Mark Dyson wants the energy industry to retire one of its favorite pieces of jargon. Dyson, a principal with Rocky Mountain Institute's electricity practice, thinks the industry has made a mistake by settling on the term “virtual power plant” to describe how grid-scale renewables and distributed energy resources together provide grid services.
“I hate the term ‘virtual power plant,’” he told Greentech Media in an interview on the sidelines of last week's Grid Edge Innovation Summit. “It’s not an accurate representation of where we need to go with the idea.” Dyson takes issue with both “virtual” and “power plant” in the coinage.
After all, said Dyson, there’s nothing virtual about steel, silicon, or lithium in the ground. And “power plant” made more sense in describing how the grid operated over the previous 100 years, not the 100 years to come.
We’re moving toward a grid with more devices, more decision-makers, said Dyson. “We shouldn’t think about replacing ‘power plants’ with ‘virtual power plants.’ We should think about building the grid up from aggregated resources.”
“Power plants” are familiar; they’re what utilities have always bought. “Utilities, and wholesale markets, shouldn’t want to buy power plants,” said Dyson. “They should want to buy reliable energy, peak capacity, flexibility and ancillary services.”
You don’t need to buy a power plant to get those services today. “My beef with the term ‘virtual power plant,’ is it makes sense for the narrowest possible use case,” he said. “We need to think bigger to grow the market.”
Growing the market with "clean energy portfolios"

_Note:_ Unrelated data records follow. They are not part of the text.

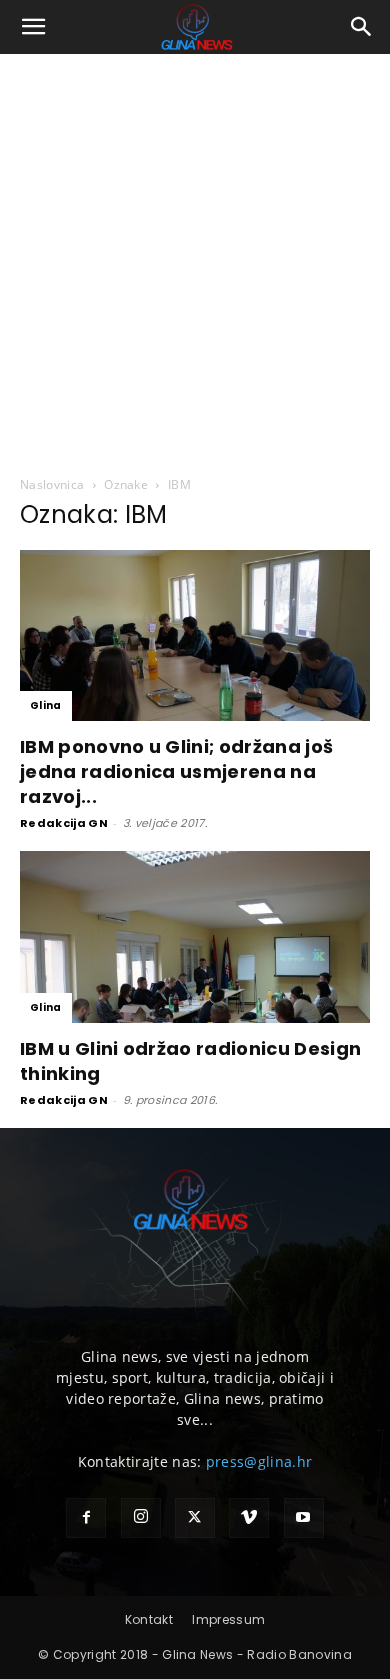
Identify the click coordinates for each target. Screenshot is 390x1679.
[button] (34, 27)
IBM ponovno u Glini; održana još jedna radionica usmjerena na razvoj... (176, 771)
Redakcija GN (64, 823)
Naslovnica (52, 484)
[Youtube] (304, 1518)
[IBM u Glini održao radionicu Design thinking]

Instead of “virtual power plant,” Dyson and his team at RMI use “clean energy portfolios” to describe the same concept. They published a report in May, The Economics of Clean Energy Portfolios, that pitted natural-gas plants against upstart clean energy portfolios comprising grid-scale and behind-the-meter renewable energy resources.

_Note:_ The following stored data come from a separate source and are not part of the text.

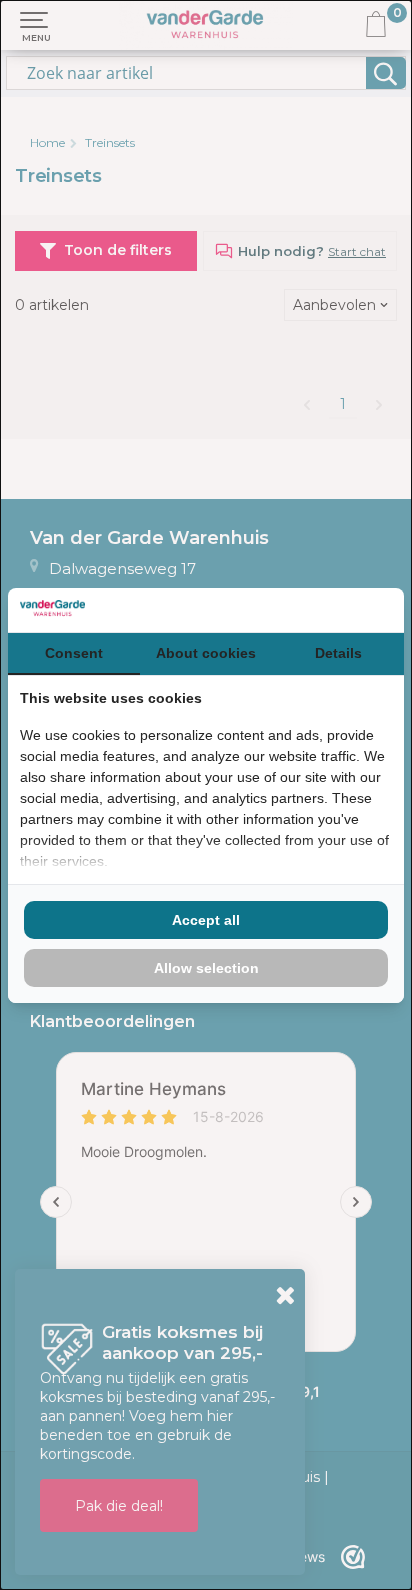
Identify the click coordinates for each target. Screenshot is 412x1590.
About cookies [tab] (206, 653)
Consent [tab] (74, 653)
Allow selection (206, 968)
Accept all (206, 920)
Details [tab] (338, 653)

The report attempted to quantify the size of the potential market for such clean energy portfolios. In one scenario, the authors looked at the results if the thermal plants (coal, nuclear, gas) likely to retire by 2030 were replaced with new natural gas plants or with clean energy portfolios.
If you replaced the thermal capacity expected to retire with new natural-gas plants, the net present value of the required gas capacity would be $700 billion.
If half of that capex and opex were instead invested in grid-scale renewables and distributed energy resources delivering the same services, it would yield a 2 percent to 5 percent cost savings and create a $350 billion market, including $100 billion for DERs, through 2030.
Barriers to growing the market
To unlock the potential market, work is needed to overcome barriers, according to utility and industry veterans Dyson brought together for a Grid Edge Innovation Summit workshop.
Marc Romito, director of customer technology at Arizona Public Service Company, said the industry needs standards and protocols enabling DERs — thermostats, batteries, rooftop solar, EVs — to communicate with one another as well as with APS’ Advanced Distribution Management System.
“That ecosystem has to be interoperable, and it has to speak up into a platform that is a system of systems because we don’t have 10,000 Homer Simpsons in operations control pushing buttons,” he said.
“We need 5G,” he added. The much faster data transmission rates possible on a 5G network will improve telemetry and interoperability between devices.
“Once we see that 5G environment, it’s going to be a game-changer,” he said. “We’ll see the embedded machine learning.”
Colton Ching, senior vice president of planning and technology at Hawaiian Electric Company (HECO), concurred on the need for industry standards.
“In our industry, there really isn’t a set of standards around field networks and the devices on them,” he said. “Which makes the dilemma of fitting things to work together so much harder.”
“And for utilities making investment choices,” he went on, “it's much more risky because we’re going to have to select the particular vendor and stick with their own standard in the hopes that they’re going to be the prevailing company.”
Audrey Lee, vice president of energy services at Sunrun, stressed the importance of data sharing.
“We’re at a bit of an impasse,” she said. “Aggregators don’t always have data; utilities have data.”
She added that utilities must be willing to share data on where the need is, such as a grid constraint, so that third parties and utilities can come to solutions together.
Ching said HECO is using an Integrated Grid Planning process to identify local constraints on the transmission and distribution system and prepare proposals for bids for generation resources.
“An additional procurement could be for non-wires alternatives, for aggregated projects, that can address a specific need and compensate them properly for providing that solution,” he said.